Again a bit of a challenge to find sustainable alternatives, but they are out there.
Synthetic fillings are effectively plastics and petro-chemical products – so score poorly from an environmental perspective. You can purchase down filled sleeping bags, but you must check where the filling is sourced.
A greener investment that is being explored by a number of companies is sleeping bags produced using recycled synthetics.
The North Face Aleutian range is made from 30% recycled materials is one of our favourites and adds a certain edge to your camping equipment. Yet you could do even more if you are willing to invest. Big Agnes Newcomb sleeping bags are made from 80% recycled content, but Nordisk’s produces a super-lightweight sleeping bag that has 100%-recycled synthetic filling made from plastic bottles.
Perhaps high tech eco-sleeping bags are not your thing, and you are looking for something a little more in connection with mother nature, something that will allow you to cuddle up with someone special??? In this case, a blanket might be more suitable for you?
The Tartan Blanket Company sells blankets made from 70% recycled wool and 30% mixed fibres otherwise destined for landfills.
Third on our essentials list is a sleeping mat. If you have been camping before, you know that a lot of your heat is lost directly through the ground. No roll mat can literally make or break your evening slumber, even on the warmest of summer nights.

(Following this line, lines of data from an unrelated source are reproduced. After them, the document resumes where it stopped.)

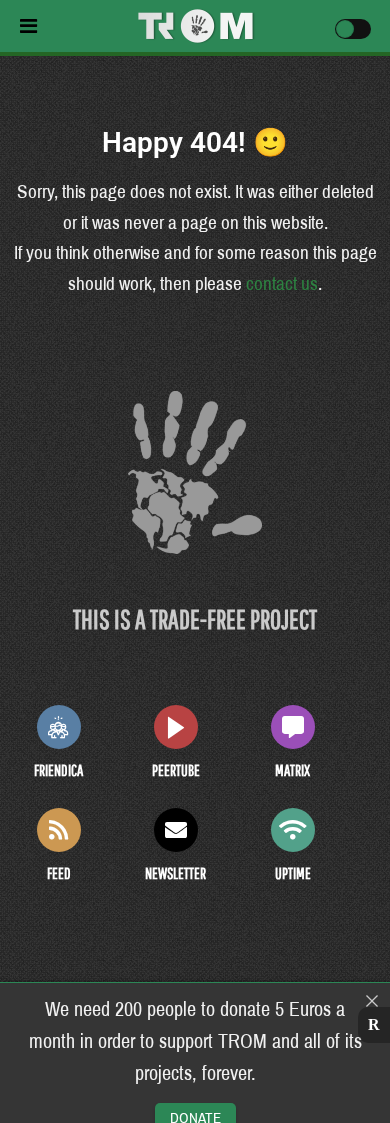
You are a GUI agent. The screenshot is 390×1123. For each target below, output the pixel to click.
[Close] (372, 1001)
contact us (282, 283)
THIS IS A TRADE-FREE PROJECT (195, 618)
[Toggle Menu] (74, 26)
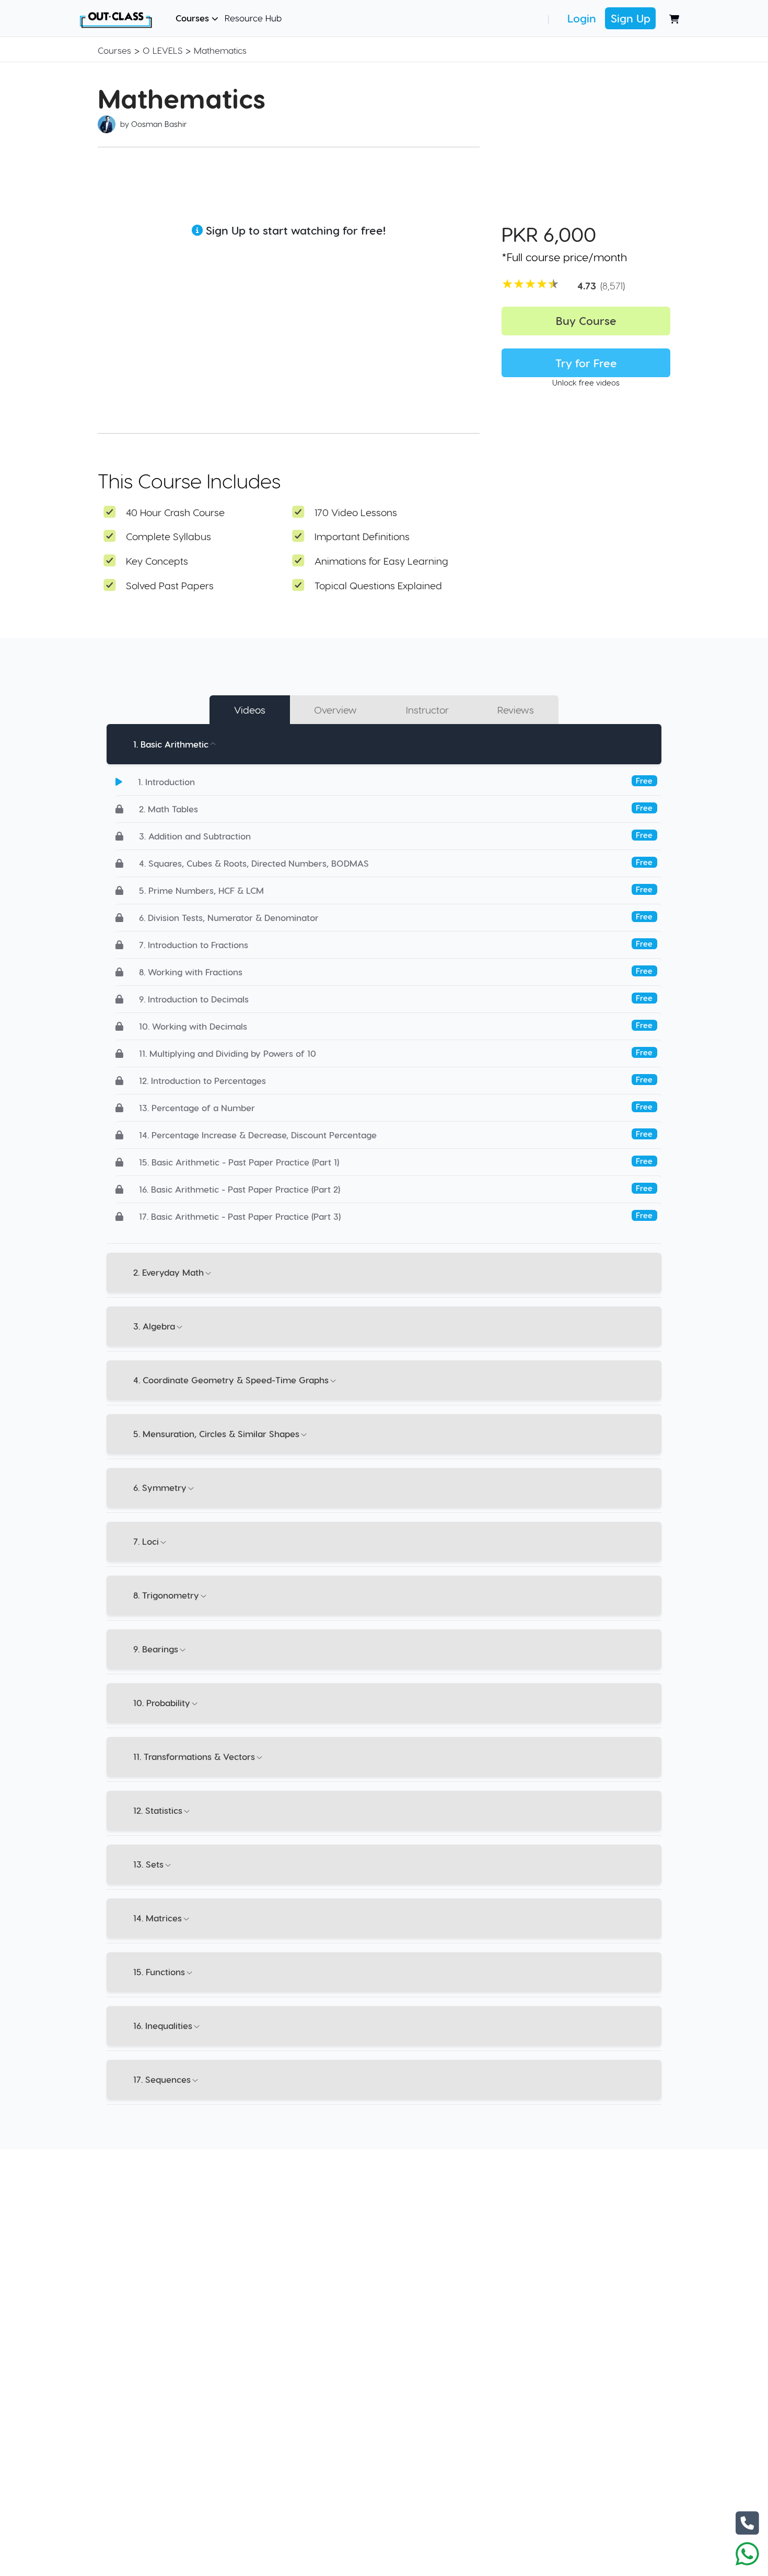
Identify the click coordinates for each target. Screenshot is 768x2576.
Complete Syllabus (168, 536)
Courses (194, 18)
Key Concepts (157, 561)
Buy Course (586, 320)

Vaude, a leading brand in eco-friendly camping gear and clothing, offers a self-inflating mat built with the environment in mind. It is worth getting something that will keep you that bit warmer, particularly if you are actually planning to sleep.
Looking for an alternative to PVC or plastic based wellington boots? Natural rubber is that option. Rubber wellies are not only better for the environment when environmentally sourced, they are more durable and don’t release toxins when they decompose.
Rockfish sources all its rubber from sustainable plantations which are inspected regularly to ensure continuous replanting of trees. Handmade in Cornwall, they come in a range of colours and lengths.
A similar vegan friendly alternative to plastic wellies is Evercreatures, again handmade from sustainably sourced rubber, and sent in 100% recyclable packaging, they provide our favourite festival ready eco-wellington boot.